Smaller learning communities such as "houses," where students and teachers are grouped together, create a more personalized and supportive environment in which teachers and students get to know and value one another. The teams create a sense of family within the larger school community.
The interdisciplinary team organization fosters feelings of belonging to a group of students in an academic setting, while advisory groups allow time and a small group for discussion of issues.
Advisory programs connect students and teachers, giving the student the opportunity to get to know an adult well outside of the classroom setting. A topical curriculum taught within the advisory program can address unique social, emotional and intellectual needs of this age group.
According to the National Middle School Association's report "This We Believe: Developmentally Responsive Middle Level Schools," an adult advocate is a key characteristic of a developmentally responsive middle school. Middle level students need assistance in resolving both educational and personal issues they face during these transitional years.
Curriculum Emphasizes Active Learning to Engage Students
Developmentally responsive middle schools provide challenging curriculum which is interdisciplinary and exploratory in nature.
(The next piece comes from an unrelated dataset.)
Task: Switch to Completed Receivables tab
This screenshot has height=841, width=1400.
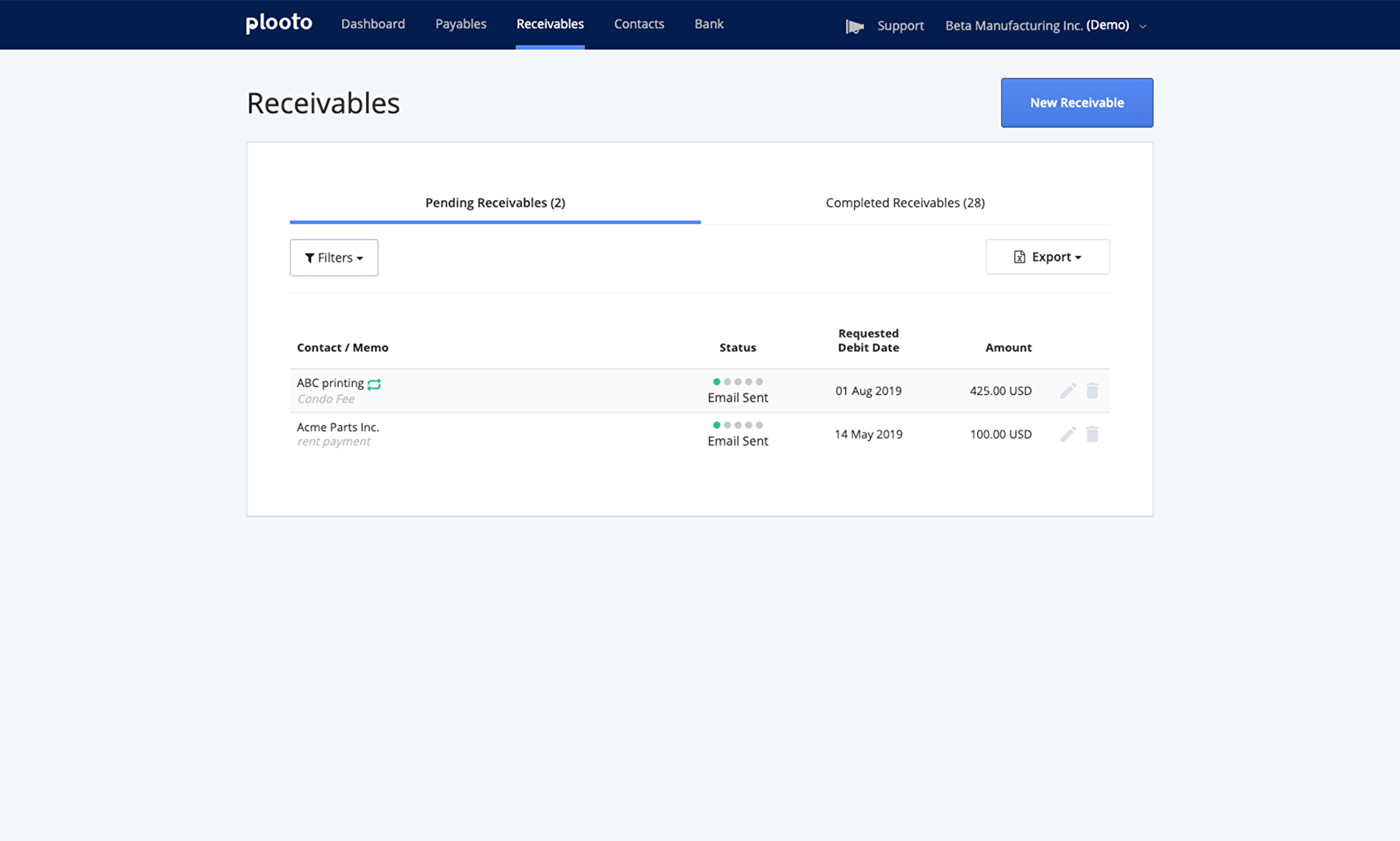Action: point(905,202)
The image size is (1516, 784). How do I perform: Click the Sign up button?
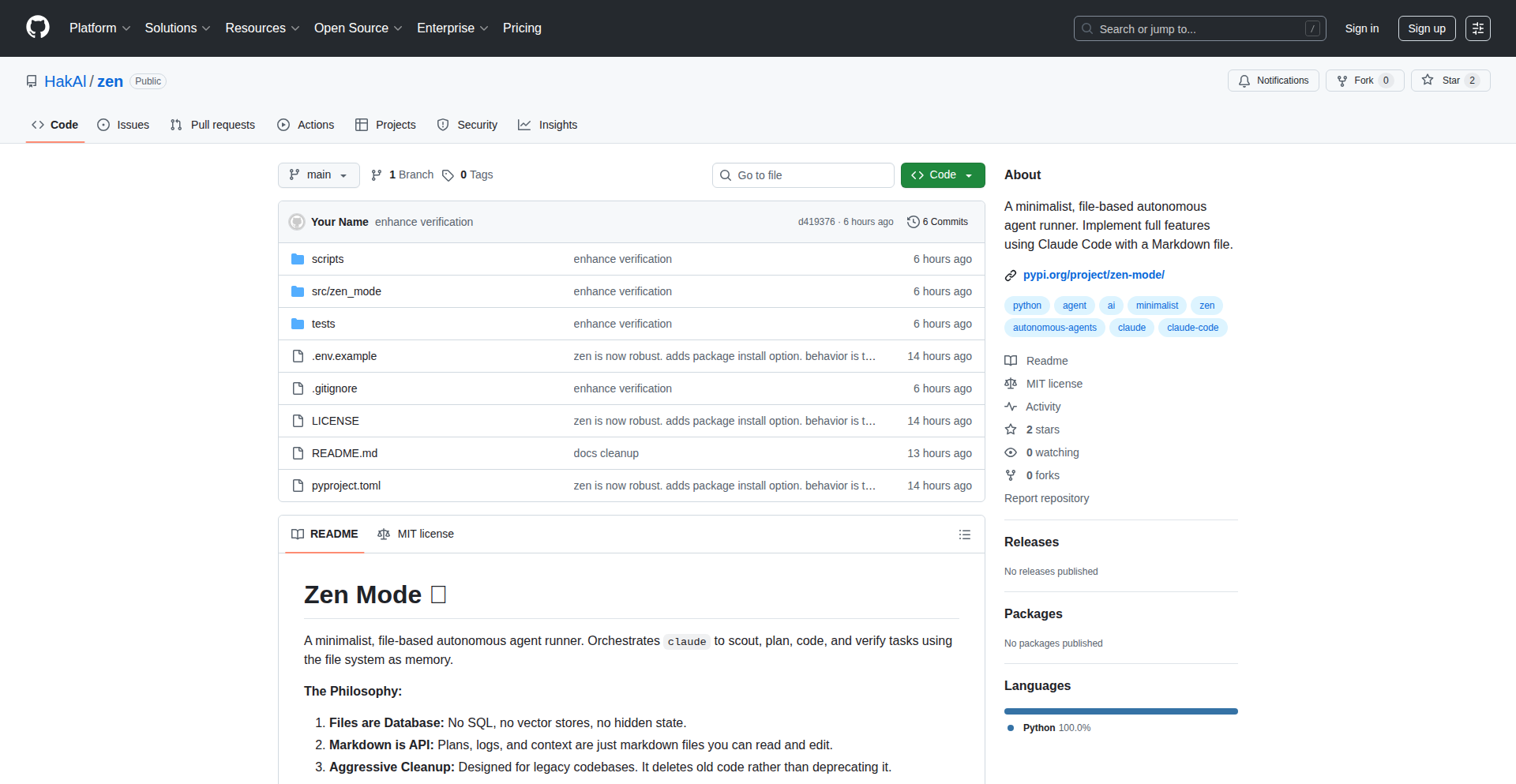[x=1427, y=28]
Effective middle schools must provide a balance between attention to the basics, coverage of necessary skills and knowledge, and the need for students to explore a wide variety of interests and experiences. Effective middle schools provide a strong academic program that is developmentally responsive to the unique needs of the young adolescents. Exploratory classes in areas of art, music, drama, technology, foreign languages, and others offer students opportunities to explore their interests.
Middle school education is organized around teams of teachers from different subject areas providing instruction on a common set of issues or ideas. The team of teachers instructs a common set of students, making possible small communities of learners which enhance personal connections between students and teachers.
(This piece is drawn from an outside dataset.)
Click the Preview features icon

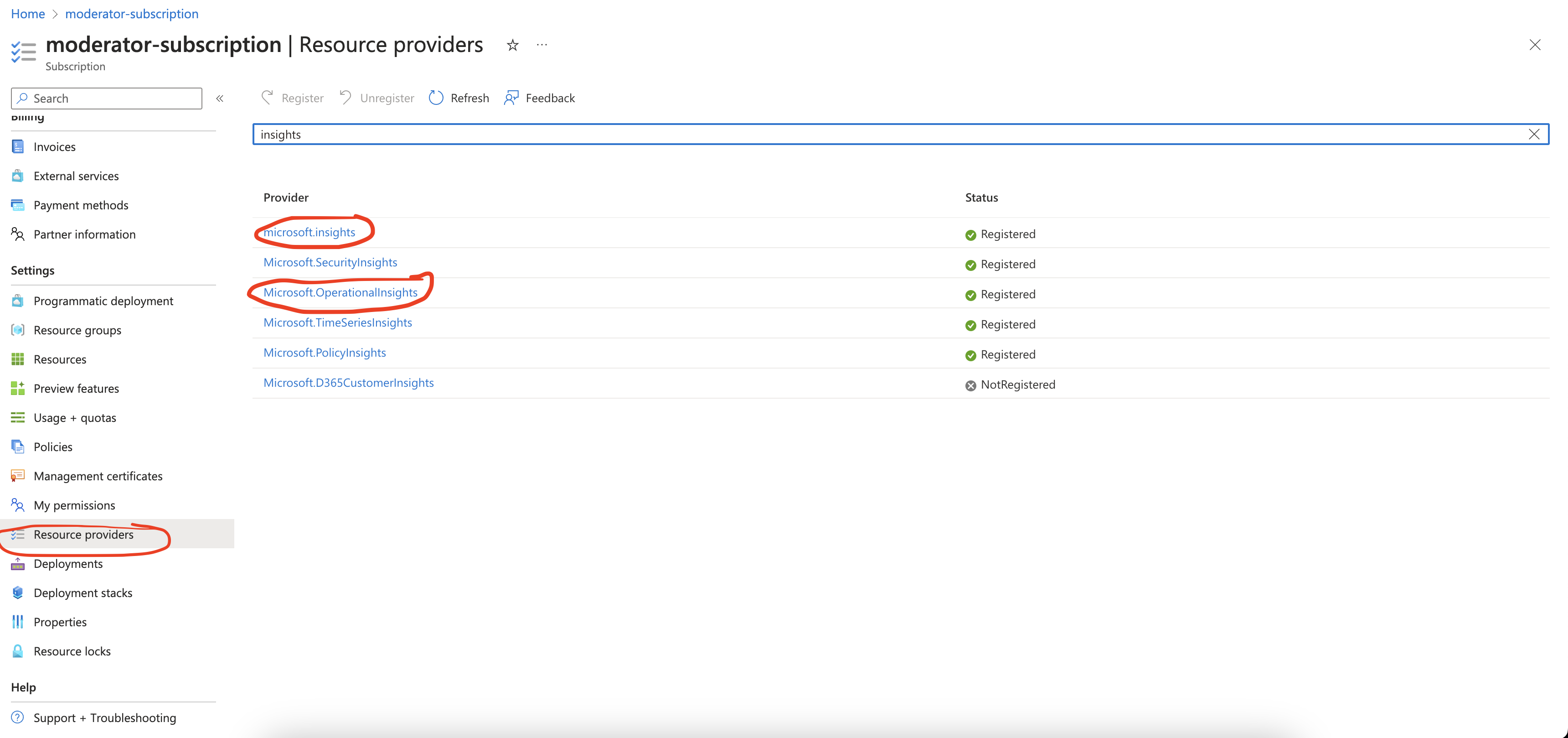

Flexible scheduling enables teaching teams to cover topics at whatever speed is appropriate for their students. Teaching teams can vary the length of class periods and vary the size of class groups. Class periods, through team cooperation and coordination, can be lengthened, shortened, or eliminated to provide time for lab work, guest speakers, and interdisciplinary activities.
"This We Believe" states that young adolescents learn best through engagement and interaction. Research cites the need for middle level students to learn by discussing and reflecting on new learning with others and then applying learning in real-life settings.
Therefore, middle school teachers use many different teaching strategies such as individual and group projects, problem-solving activities, cooperative learning groups, lectures, demonstrations, and utilization of community resources.
A Middle School provides:
- A friendly, inviting, and academically challenging school climate.
- Abundant opportunities to build positive relationships between and among students and teachers.
- Small communities of learners where groups know each other well and where learning experiences are interrelated and meaningful.
- A caring adult advisor or mentor who knows and is concerned about each student's academic progress and adjustment to school and life.
- An enthusiastic staff that provides programs designed to help students reach their potential.
- An environment that capitalizes on the curiosity and creativity of students and displays student projects, art work, and reports.
- Flexible grouping of students to provide the best learning environment for students of varying abilities, interests, and rates of learning.
- An activity program that encourages student participation in sports and interest-centered activities.
- Extensive opportunities for students to explore, experiment, and discover.
- A positive discipline program that guides students in becoming responsible for their own behavior.
- Social experiences appropriate for the age level.
- Partnerships with families and communities.
- A culture that celebrates human diversity and promotes tolerance among students and adults from diverse backgrounds.